She was still staring upward, her chin rested on her hand, wrapped in her woolly skin like a small shepherdess straight from heaven.
“What numbers! And how lovely it is ! Never have I seen so many. Do you know their names, shepherd?” 
“Why, yes, mistress. Look straight above our heads. That is St. James’s Road.  It runs from France straight over Spain. It was St. James of Galicia who traced it there to show the brave Charlemagne his way when he was making war upon the Saracens. Further on you have the Chariot of Souls, with its four flashing wheels. The three stars which go before it are the Team; and that quite little one, close to the third, is the Charioteer. Do you see that shower of stars falling all around?

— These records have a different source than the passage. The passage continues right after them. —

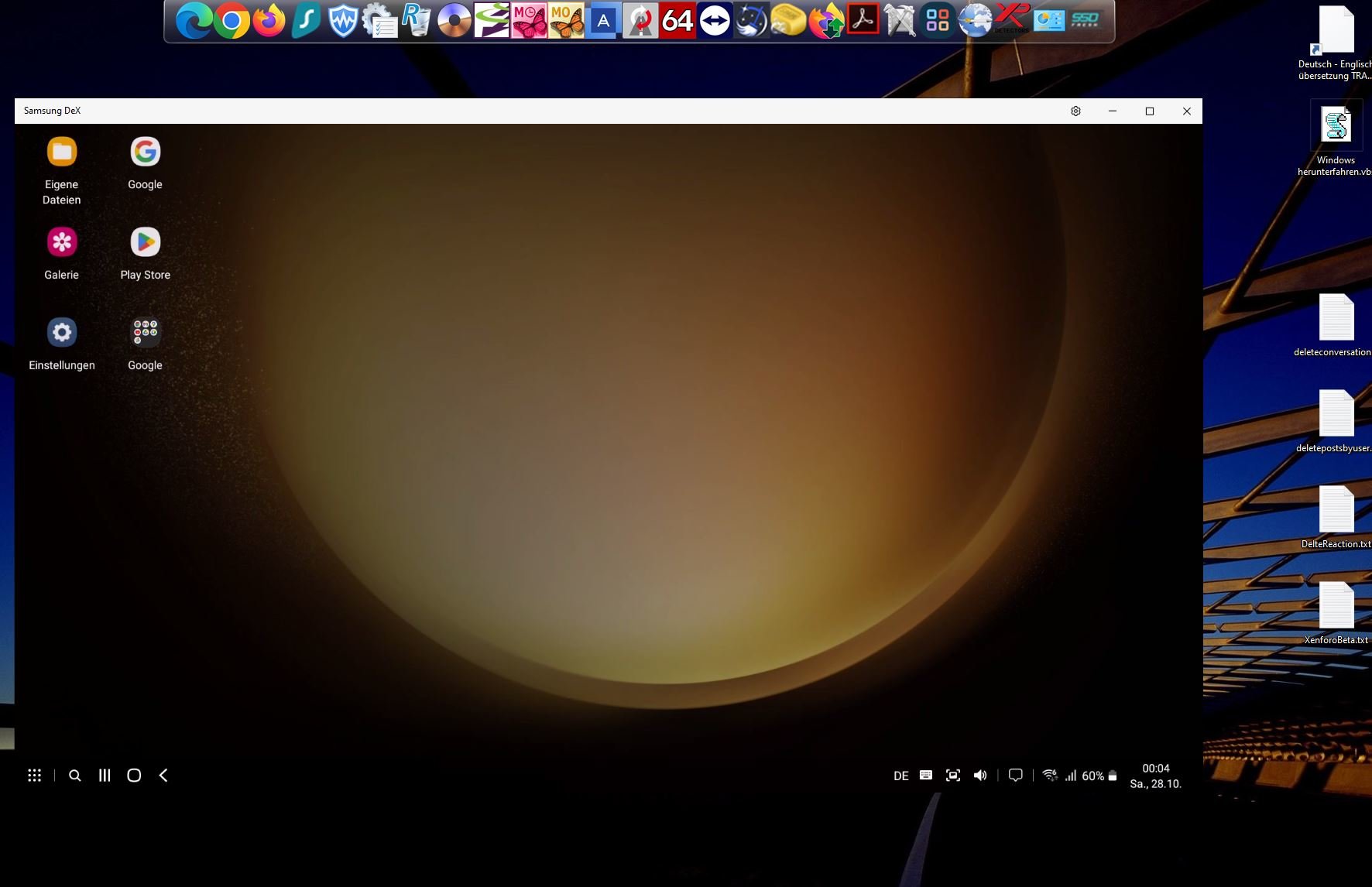Open Wi-Fi quick settings in DeX
1372x887 pixels.
1050,776
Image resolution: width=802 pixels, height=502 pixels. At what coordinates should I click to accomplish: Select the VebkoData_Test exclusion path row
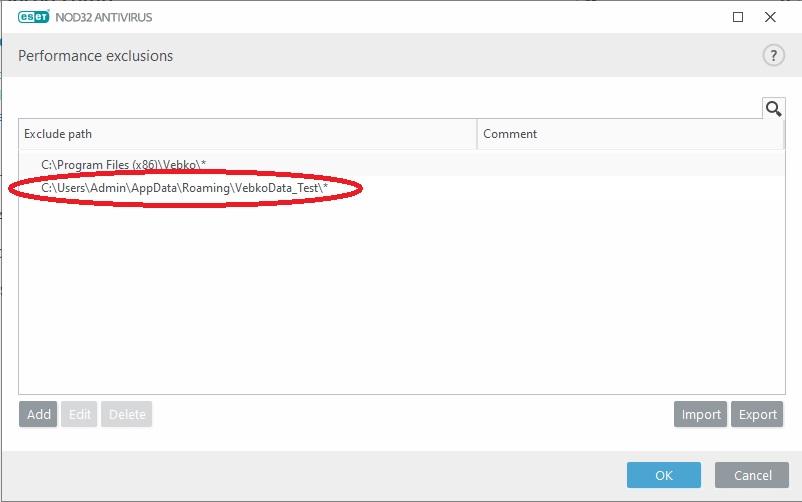coord(185,188)
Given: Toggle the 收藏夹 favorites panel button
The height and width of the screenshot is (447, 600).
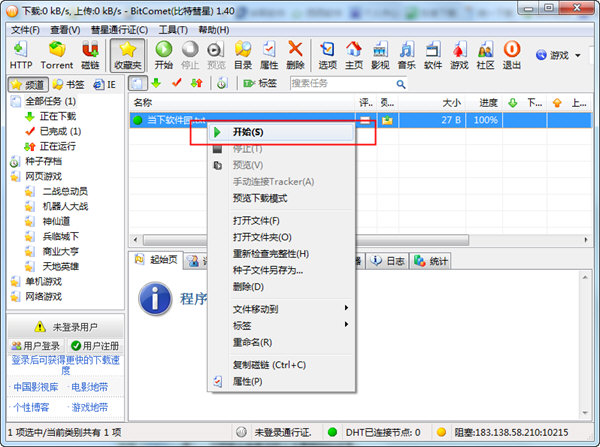Looking at the screenshot, I should (127, 53).
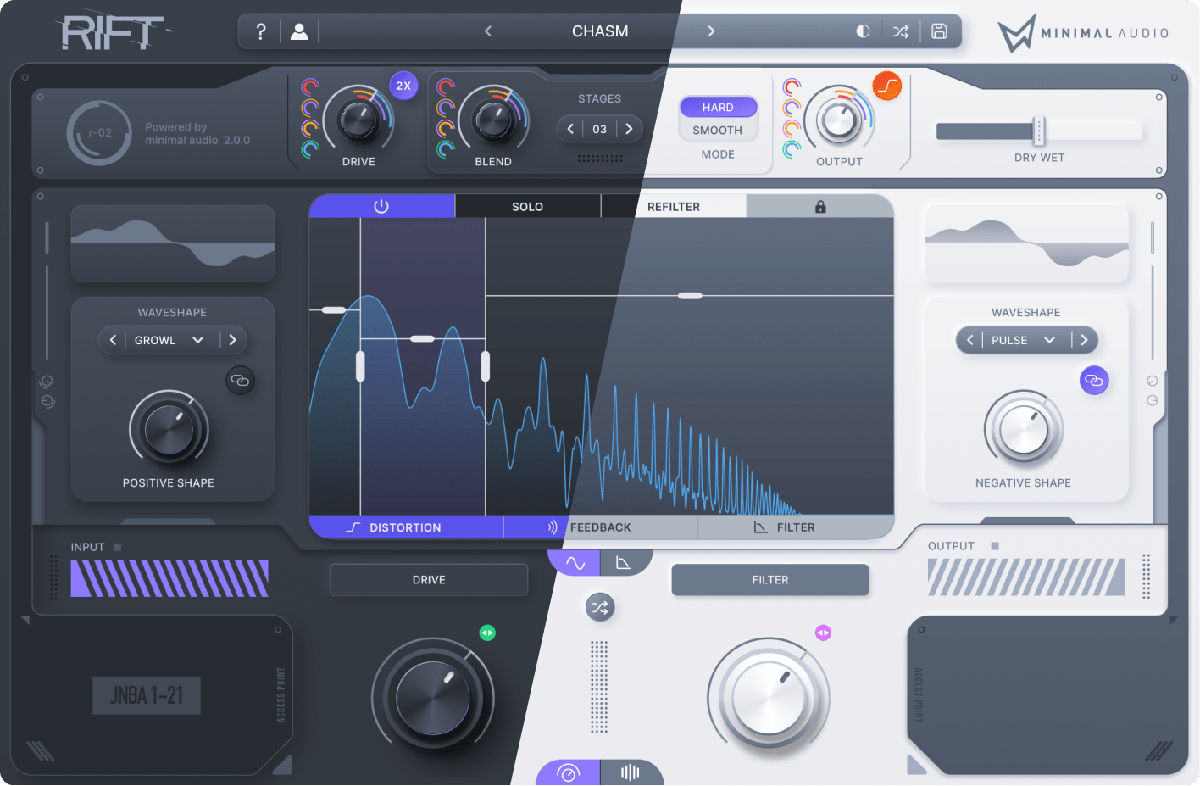Select the SMOOTH mode button

[x=718, y=130]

Those are the souls which the good God will not accept, to dwell with Him. . . . A little lower — that is the Rake or the Three Kings.  It’s those we people tell the clock by. Only by glancing at them I know, this minute, that midnight is past. A little lower, still towards the south, blazes John of Milan, the torch of the stars. Listen to what the shepherds tell about that star. It seems that, one night, John of Milan, with the Three Kings and La Poucinière,  being most hurried, set out first, they say, and took the upper road. Look at her up there, deep in the heaven. The Three Kings took a short cut, lower down, and caught her up; but that lazybones, John of Milan, who had overslept himself, was left behind, and, in a fury, hurled his walking-stick after them, to stop them. This is why the Three Kings are likewise called John of Milan’s Walkingstick. . . . But the loveliest of all the stars, mistress, is our own, the Shepherd’s Star, which gives us light as we lead forth our flocks in the dawn, and in the evening also when we bring them to the fold Again. We call her Maguelonne too, lovely Maguelonne, who runs after Pierre of Provence and is his bride every seven years.” 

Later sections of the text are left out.